# My yard is soft!!!



## Suaverc118 (Jul 28, 2017)

I've noticed over the last month or so, and even more so now, that my lawn/ground is soft in a lot of places. So bad that even when I mow, it's leaving some indentions in the dirt. I've also noticed these mounds attached in the picture all around those same areas. 
At first, I was thinking, can I hurt my lawn by the fertilizers and lawn treatment I've been doing? But it's very strange. Not only are indentions from the mower, but even some new low spots(mini pot holes) throughout the lawn, and I'm very frustrated.
Any ideas what can be causing this?
I'll also add that this subdivision was developed about 5.5 years ago
Thank you,

Rigo


----------



## sabanist (Mar 28, 2019)

could it be moles? they tunnel and leave little trails, step on them and it leaves a small hole where the tunnel was

especially along concrete like your photo shows


----------



## FlowRider (Apr 7, 2019)

I am thinking burrowing insects of some kind. Or maybe nematodes or earthworms.

I would dig up an area where you see activity and dump the dirt in a wheelbarrow or tub/bucket.

Shake the dirt around and see what shakes out. Literally. The piles look like castings. Night crawlers?

I used to fish with night crawlers when I lived on a lake; raised them in my flower bed soil.

Small mouth bass would gobble them down on sight. They did keep the soil well aerated....


----------



## erdons (Apr 3, 2018)

How often do you water? Do you have sprinklers? Any rain lately?


----------



## Suaverc118 (Jul 28, 2017)

I will dig up an area. Whatever I have sprayed the lawn with, more little mounds would pop up.
As far as water, this past few months I didn't water, just let the rain do the work. 
It's annoying as hell and don't know why this would happen.


----------



## Suaverc118 (Jul 28, 2017)

Found these. How do I get rid of them? I have Bifen XTS & Talstar. The dirt pic shows how soft it is. Just crumbles like it's nothing


----------



## McDiddles (Feb 24, 2020)

Is this not an earthworm? They will burrow and cause small mounds of dirt at the soil surface. Especially after rain. Other things I know that cause mounds of dirt are ground bees (cicada killers), and mole crickets. Don't think those are your problem though.

Are you having areas of dead grass? Seems really early for it, and not sure what the timeline for grub activity is in Texas, but I have see heavy infestation of white grubs make the soil as you've described.


----------



## Suaverc118 (Jul 28, 2017)

McDiddles said:


> Is this not an earthworm? They will burrow and cause small mounds of dirt at the soil surface. Especially after rain. Other things I know that cause mounds of dirt are ground bees (cicada killers), and mole crickets. Don't think those are your problem though.
> 
> Are you having areas of dead grass? Seems really early for it, and not sure what the timeline for grub activity is in Texas, but I have see heavy infestation of white grubs make the soil as you've described.

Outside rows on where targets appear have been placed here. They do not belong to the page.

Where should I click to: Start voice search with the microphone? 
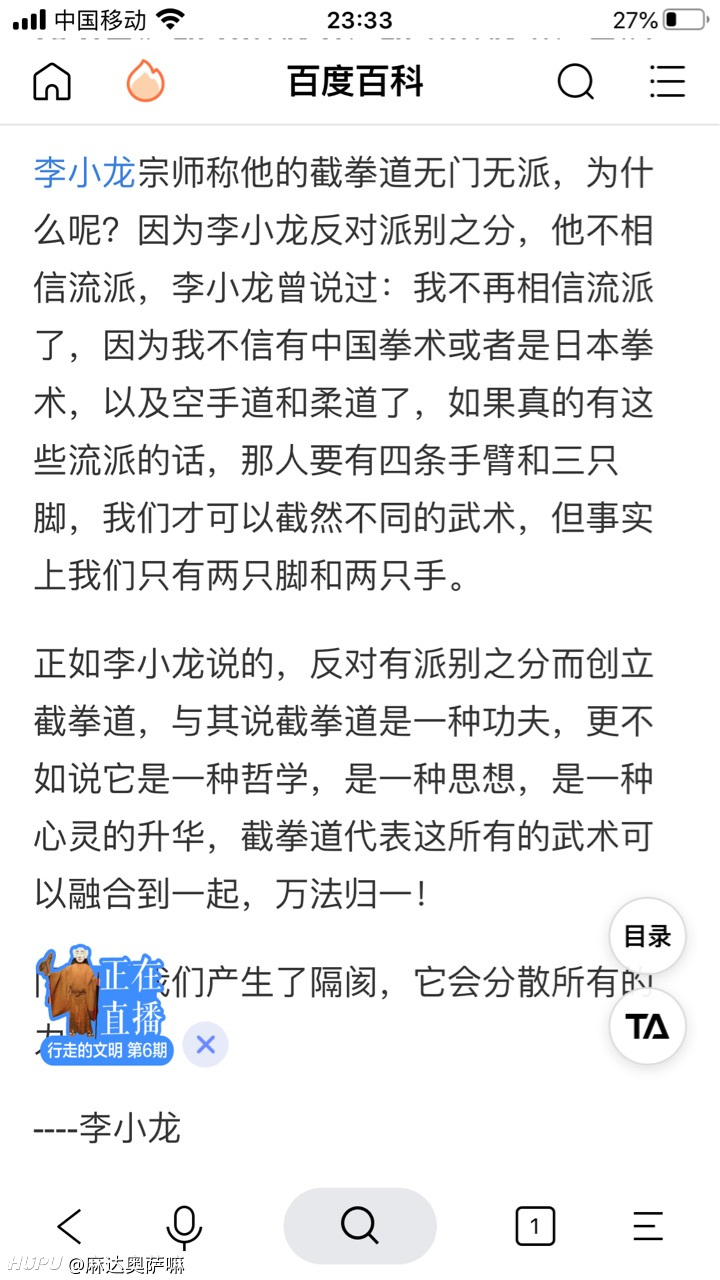(x=184, y=1226)
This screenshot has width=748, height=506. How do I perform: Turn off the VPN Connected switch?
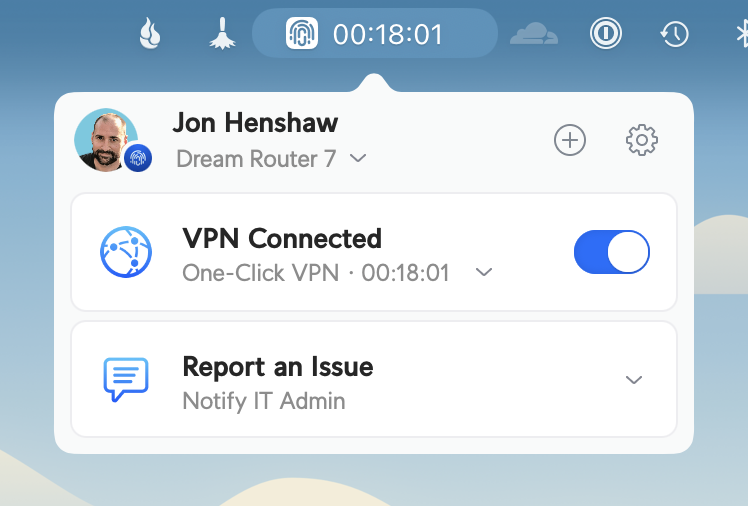pos(611,252)
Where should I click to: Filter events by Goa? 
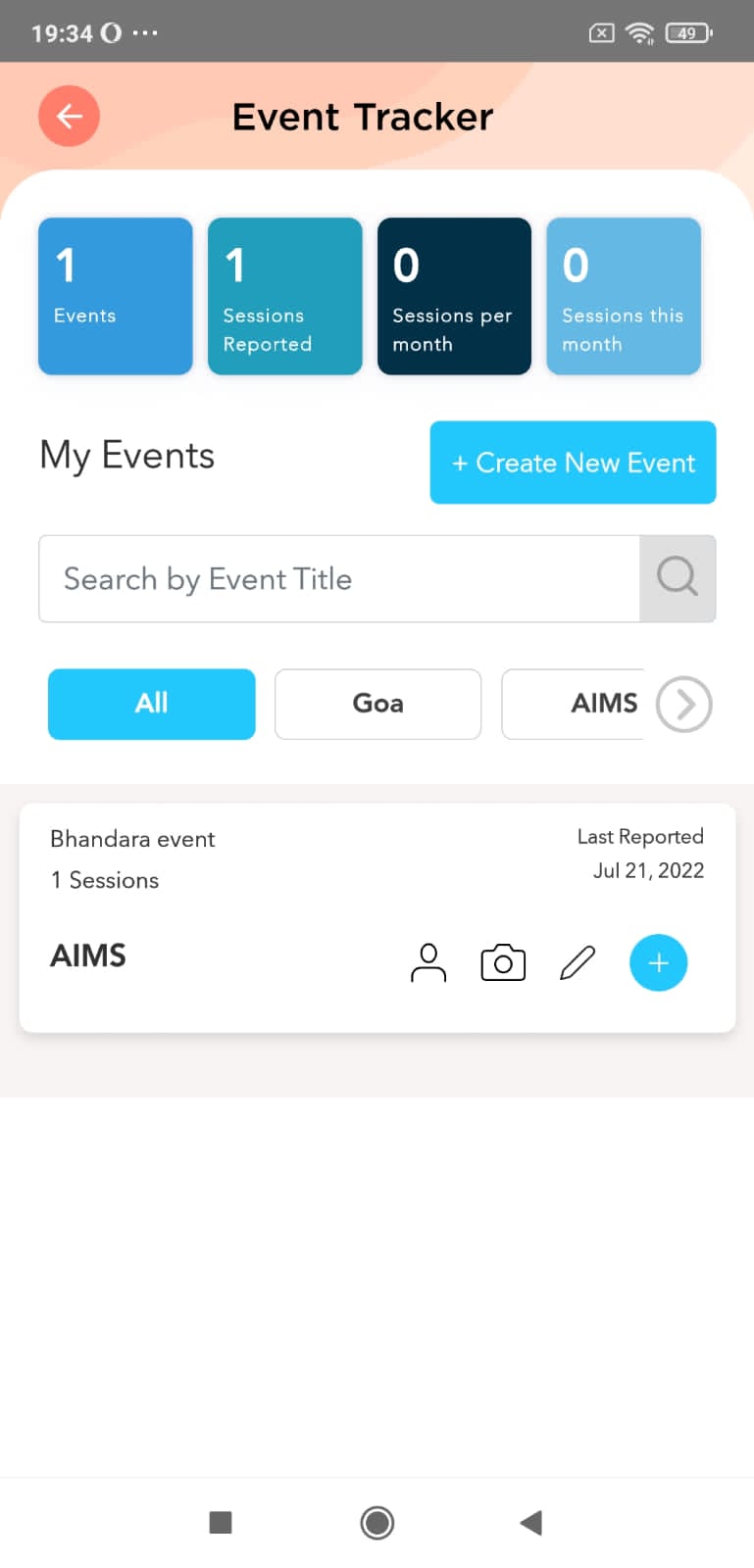(377, 704)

I guess they are baby earthworms. But I have probably several hundred to 1000 mounds of them at one time. This one picture is in about a 12"X12" area. These worms are effecting about half of my front and side lawns.


----------



## FlowRider (Apr 7, 2019)

Yeah, I thought that looked like earthworm trails and castings. I would be quite happy to see this!

Congratulations! It is a sign your soil is actually healthy and the earthworms are helping your lawn.

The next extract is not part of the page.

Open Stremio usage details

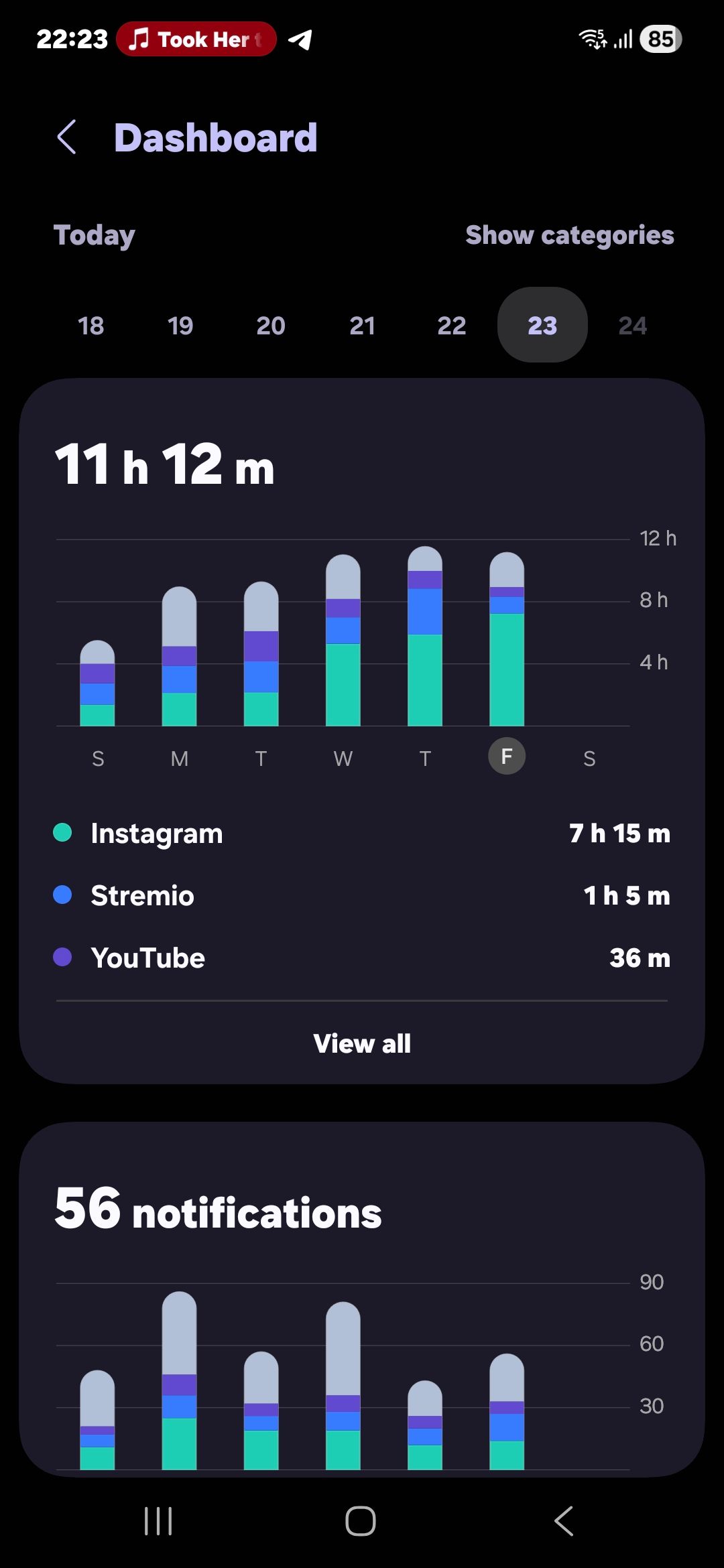click(362, 896)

People should always be pleased to see earthworms in their lawns and gardens, and want them....

The suggested approach is to just rake in the castings, which will improve your soil matrix quality.

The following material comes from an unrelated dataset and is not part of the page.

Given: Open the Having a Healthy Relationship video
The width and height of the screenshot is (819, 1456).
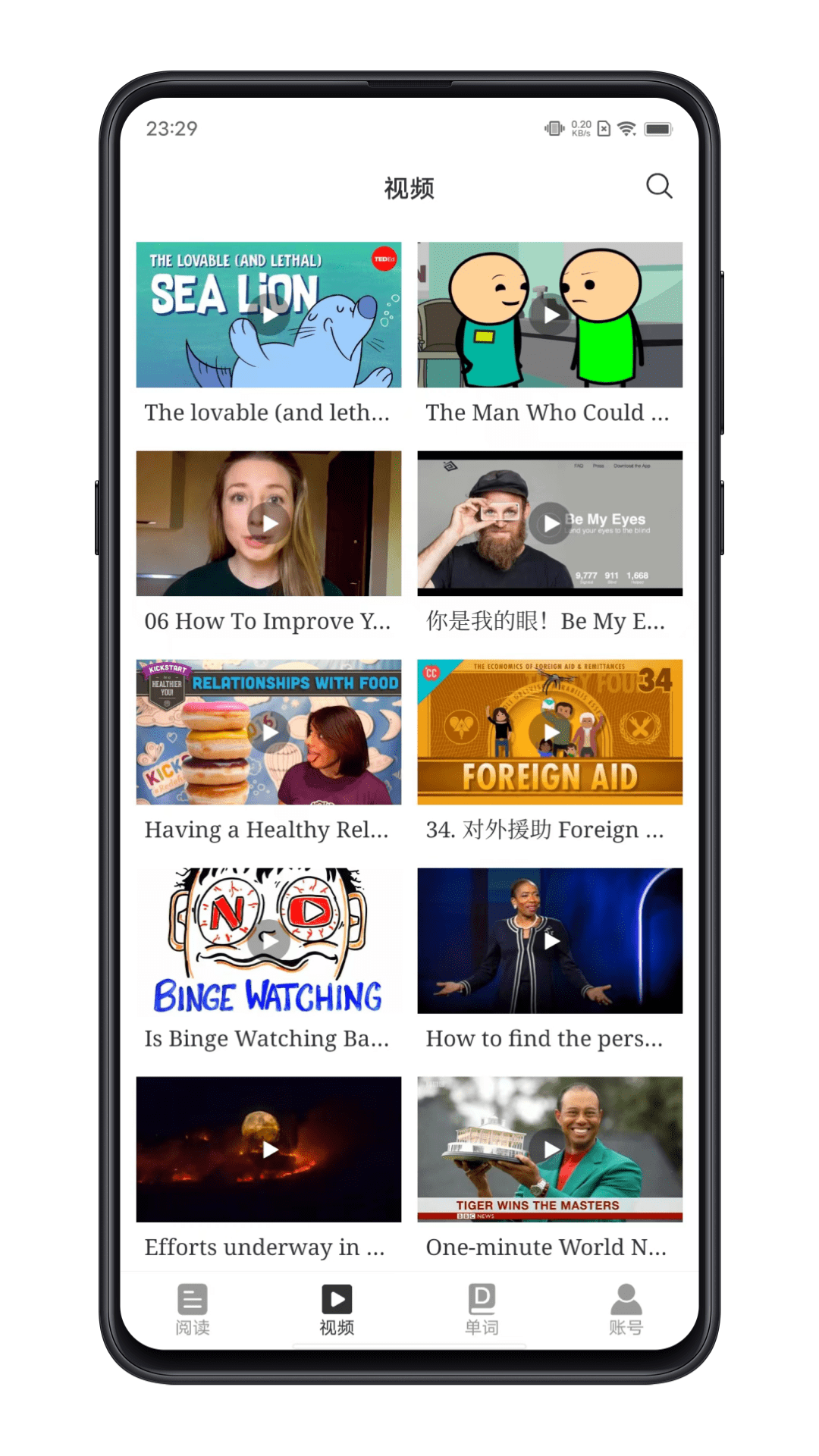Looking at the screenshot, I should click(x=269, y=732).
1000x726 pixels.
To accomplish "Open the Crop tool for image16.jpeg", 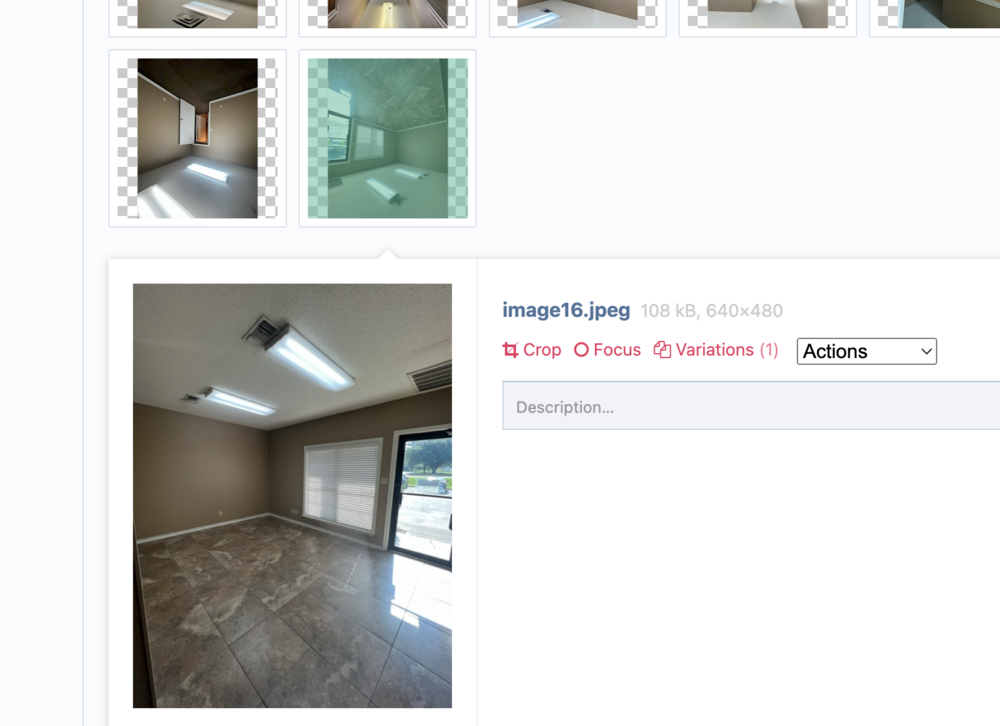I will [532, 350].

It also suggests once you start regulate your irrigation, the worms will go deeper into your soil.

Here is an article that discusses this in terms of the signs of early Spring. It is worth reading....

https://ugaurbanag.com/earthworms-in-lawns/


----------



## Redtwin (Feb 9, 2019)

Some people pay good money for earthworm castings. You're lucky to have attractive soil to them.


----------



## Buffalolawny (Nov 24, 2018)

Worms are good for the lawn. Shows signs of some healthy microbes.
Worms come to the surface for some reason when the soil is too wet or not drying out during the day.


----------



## LoCutt (Jul 29, 2019)

Sounds like a drainage problem to me.

You can have a great layer of topsoil over an impermeable layer, and the appropriate level of rain/irrigation will cause tracking (and other) problems in the soil. I suggest digging a hole several (say a foot or 28cm) and seeing what the soil looks like there. Use a post hole digger.


----------



## Suaverc118 (Jul 28, 2017)

LoCutt said:


> Sounds like a drainage problem to me.
> 
> You can have a great layer of topsoil over an impermeable layer, and the appropriate level of rain/irrigation will cause tracking (and other) problems in the soil. I suggest digging a hole several (say a foot or 28cm) and seeing what the soil looks like there. Use a post hole digger.


Thanks, I'll try this as well. But I did dig about 2" and the soil was soft. I'll go deeper


----------



## Suaverc118 (Jul 28, 2017)

Thanks fellas in regards to the worms being healthy for the lawn. I think I'm the oy one in my subdivision that has this "problem". Haha
But I will take in some of the dirt


----------